As was my approach at the time, I required regular telephone check-ins from our event staff. During the calls I would bother staff with my stress induced, unhelpful questions.
“How are the food supplies holding out?”
“How are things going at the registration desk?”
“Nothing we couldn’t handle.”
Not being experienced with meetings and events myself, my management strategy was to ask trivial questions until I convinced myself that I had done my job as “leader.” Once my anxiety was purged, I would let staff hang-up and get back to doing their jobs.
“How many walk-in attendees showed up?”
“How are staff . . . “
“Hold on. The fire alarm’s going off.”
Dial tone. . . .
And then I heard nothing.
For two hours.
(Let me remind younger readers that this was a time when most phones were still connected to wires. There was no expectation for a quick text or IM, and my employees were not going to live-stream their escape from the burning building.
Staff were going to have to deal with the situation and then “find a phone” to call back to the office.)
I sat at my desk in silent, petrified, melt-down mode.
I’d started the day believing I was in control. It was my business. I knew all the details. I believed if I kept juggling fast enough, we would be alright. I believed that the future growth and success of my company was in my hands.
Sitting at my desk I realized that my company’s ability to deal with this crisis had nothing to do with “my hands”, or my leadership. In fact, it had very little to do with me at all.
As a “leader” in my growing company, I clearly had lost control. It was up to others. Sitting at my desk I realized I really had impact in only one area.
I Got to Pick the People
That’s where my influence started and mostly ended.
I got to build the team. Almost everything else after that was going to be up to them. They would engage, implement, and adjust to circumstances on their own.
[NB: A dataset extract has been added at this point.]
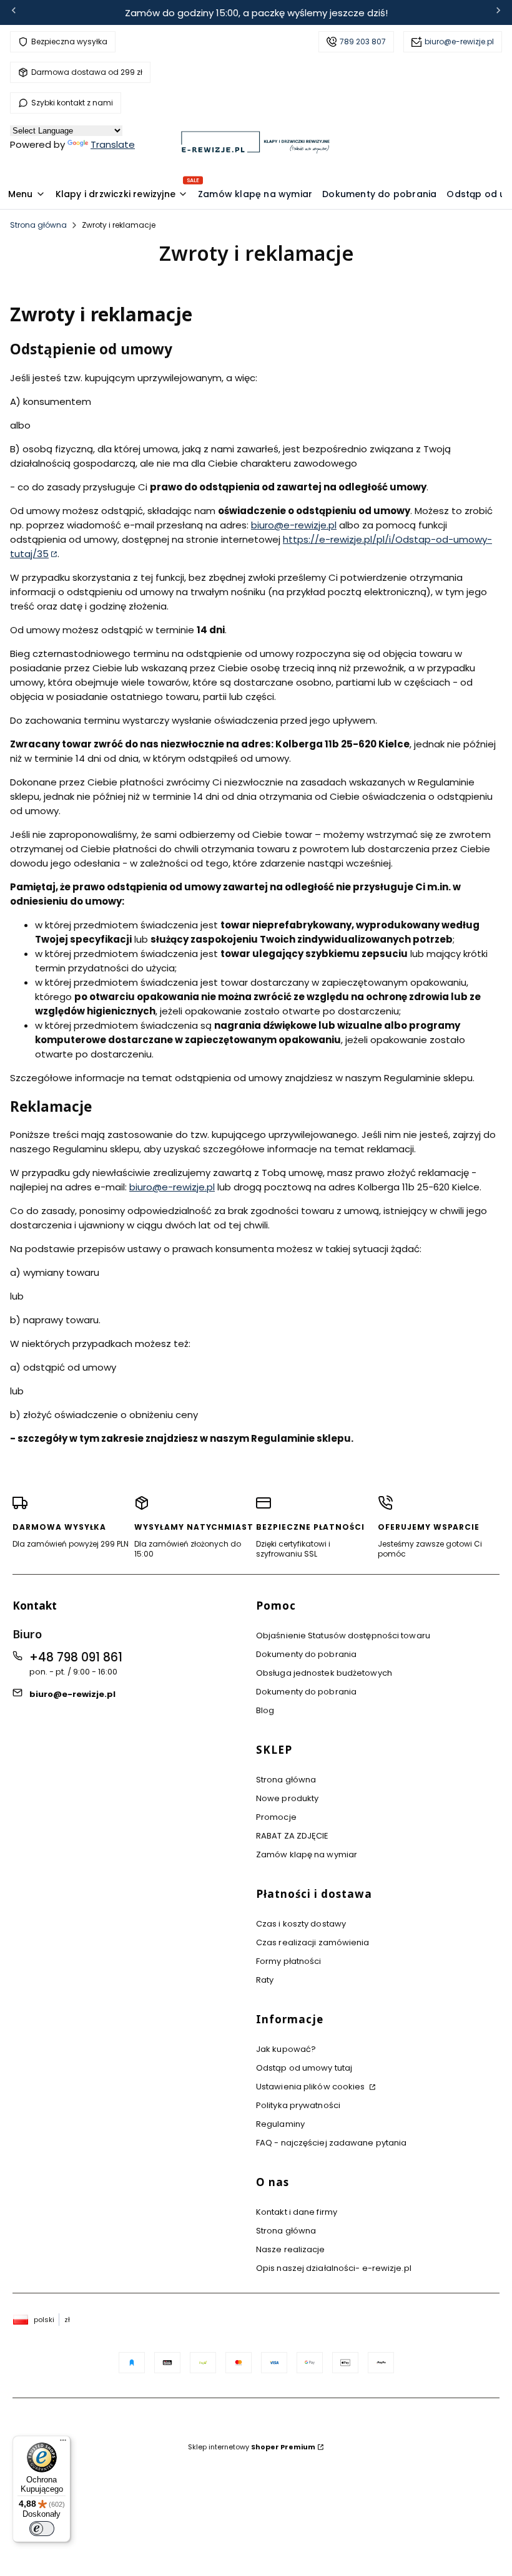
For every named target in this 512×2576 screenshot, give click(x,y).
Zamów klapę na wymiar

I got to determine who would be there representing the business. I got to choose the people.
And on this day my choice made the difference – because 12 months earlier I had hired Maria, and she was on site managing the event that day.
As it turns out, a hotel guest (yep, one of our convention attendees) was taking a smoke break on their hotel room balcony. They flipped their cigarette off the balcony, it lodged in the cedar shake roof, smoldered and ignited.
I honestly don’t remember the details that Maria shared when she finally called to report what had happened. I do remember she was excited, but in control. She probably gave a brief description of what happened, and how staff had responded. I probably felt compelled to ask a few stupid questions. Then she probably hung up and went back to work.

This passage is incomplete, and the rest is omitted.